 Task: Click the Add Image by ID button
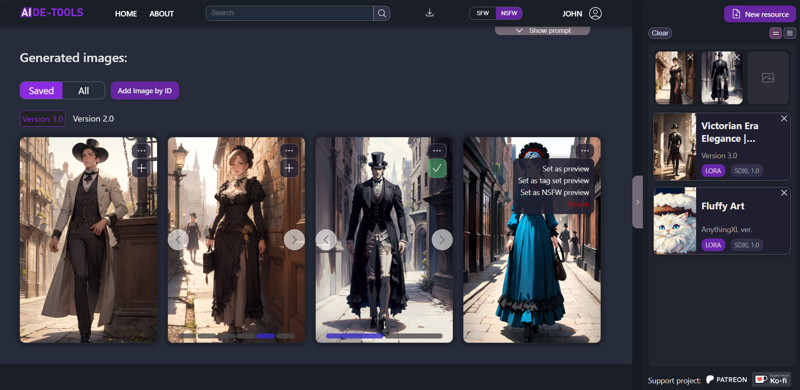(x=145, y=91)
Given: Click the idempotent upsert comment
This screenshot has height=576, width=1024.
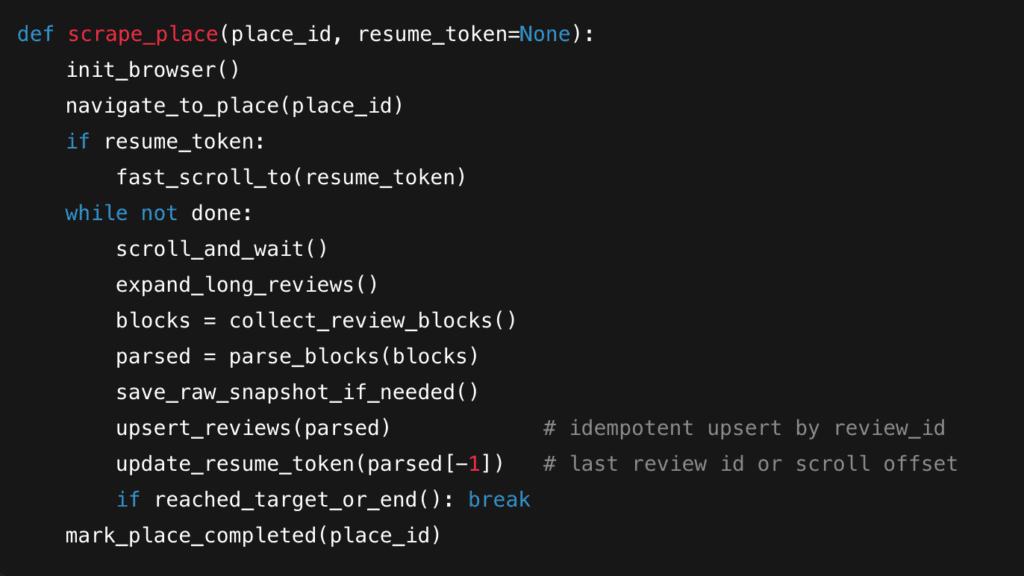Looking at the screenshot, I should click(744, 428).
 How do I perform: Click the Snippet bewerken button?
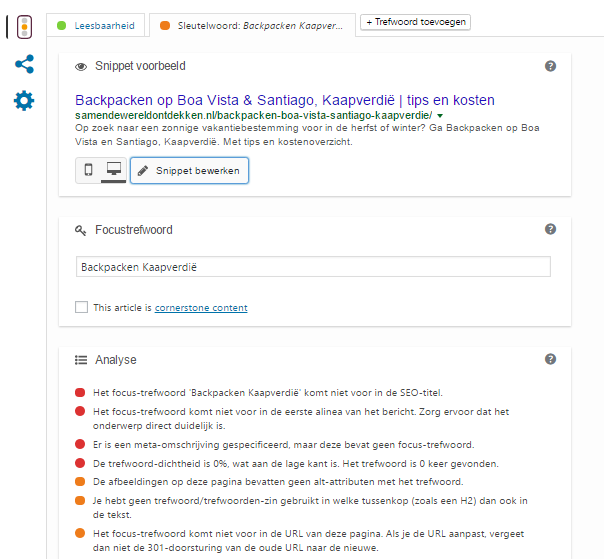[190, 170]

----

Without any pictures, print the whole listing again exactly as it stands.

* Answer for this exercise
 Task: Click the Add Image by ID button
(x=145, y=91)
Given: Click the idempotent upsert comment
This screenshot has height=576, width=1024.
Looking at the screenshot, I should click(744, 428).
 How do I perform: Click the Snippet bewerken button?
[190, 170]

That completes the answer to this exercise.